___ The data

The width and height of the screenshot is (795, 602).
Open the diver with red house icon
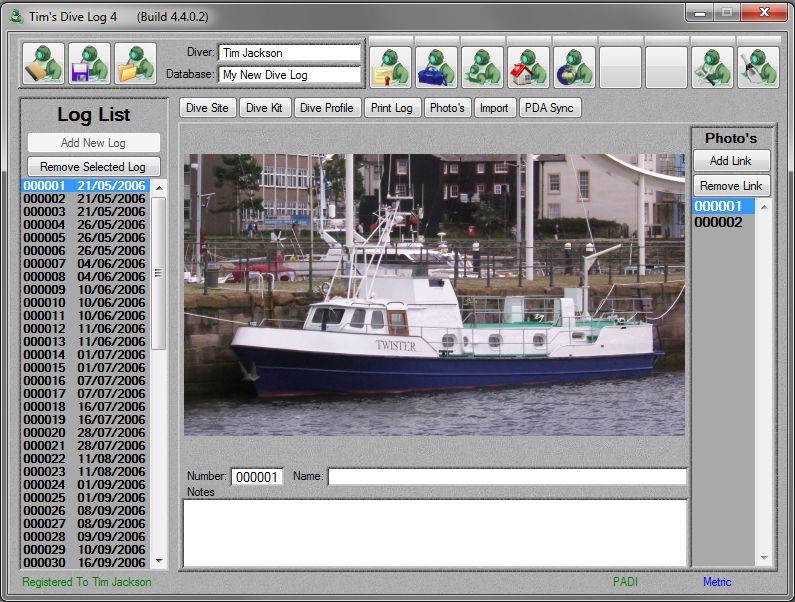tap(528, 67)
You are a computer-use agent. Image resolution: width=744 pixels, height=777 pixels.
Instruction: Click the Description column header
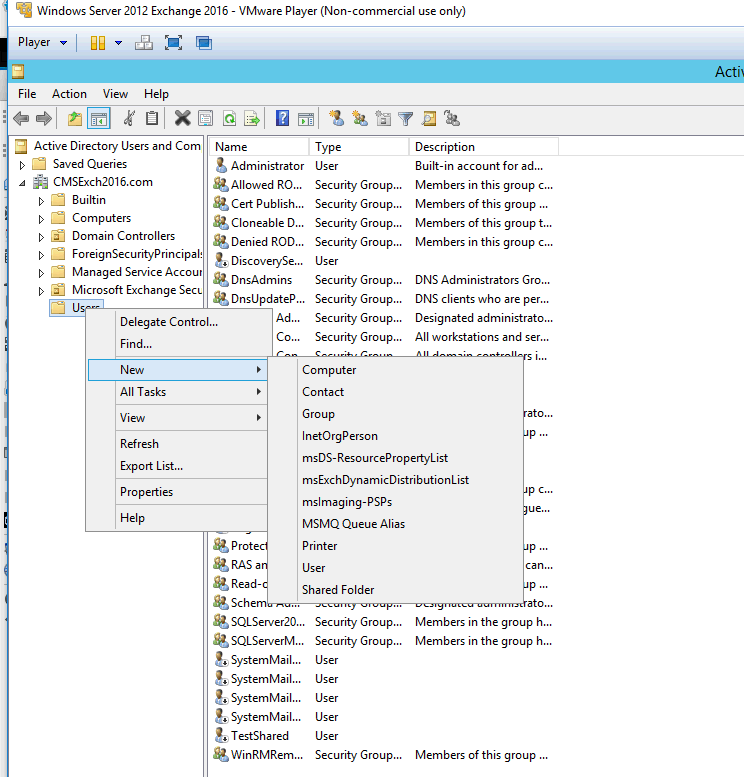pyautogui.click(x=445, y=147)
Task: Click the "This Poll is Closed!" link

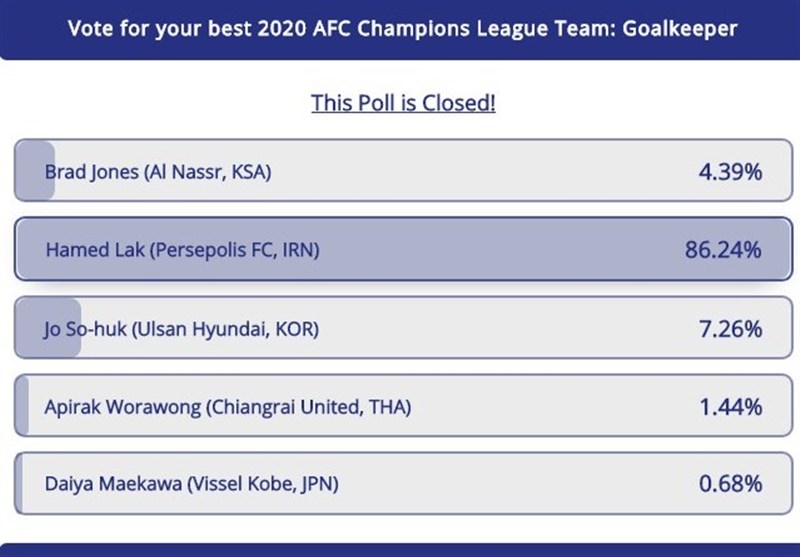Action: coord(403,103)
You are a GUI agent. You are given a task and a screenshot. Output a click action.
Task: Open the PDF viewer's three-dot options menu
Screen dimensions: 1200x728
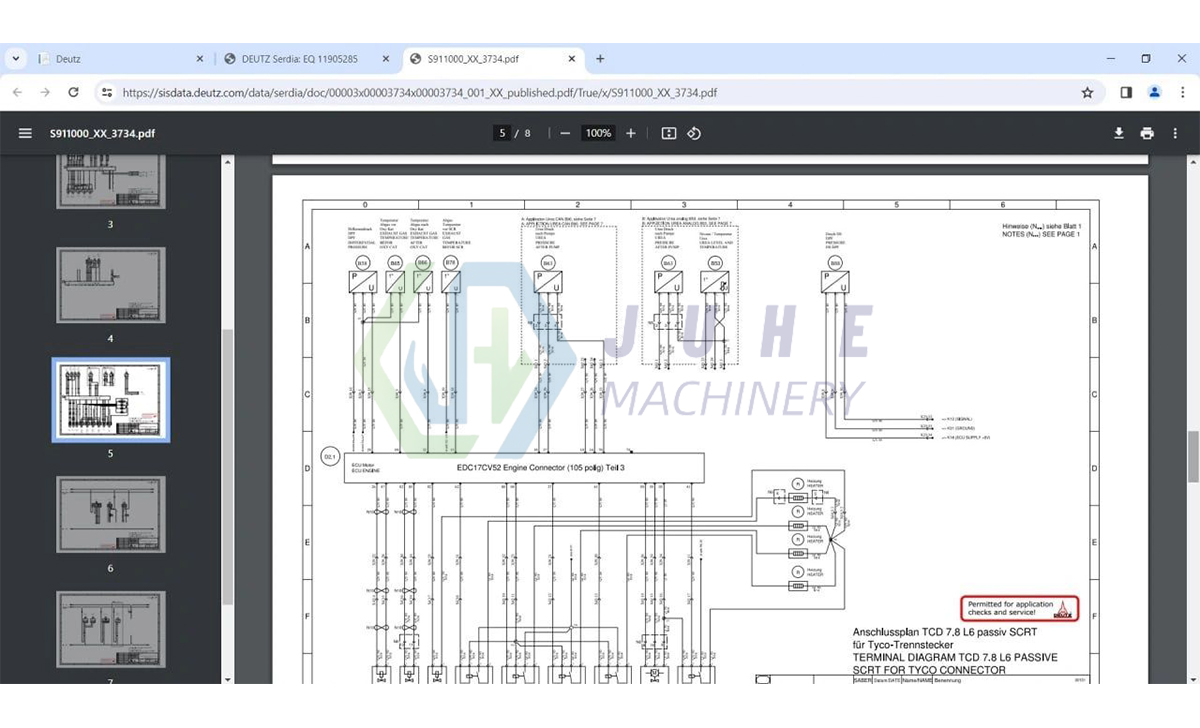[1175, 132]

______

# Stated exercise
Recast the material above as a two-column CSV with the headers input and output, one row per text paired with the answer that follows it. Put each value in one quoted field, replace its line breaks with spaces, and leave out the pictures.

# Exercise answer
input,output
"The width and height of the screenshot is (795, 602). Open the diver with red house icon","tap(528, 67)"
"You are a computer-use agent. Image resolution: width=744 pixels, height=777 pixels. Instruction: Click the Description column header","pyautogui.click(x=445, y=147)"
"Task: Click the ""This Poll is Closed!"" link","Action: coord(403,103)"
"You are a GUI agent. You are given a task and a screenshot. Output a click action. Task: Open the PDF viewer's three-dot options menu Screen dimensions: 1200x728","[1175, 132]"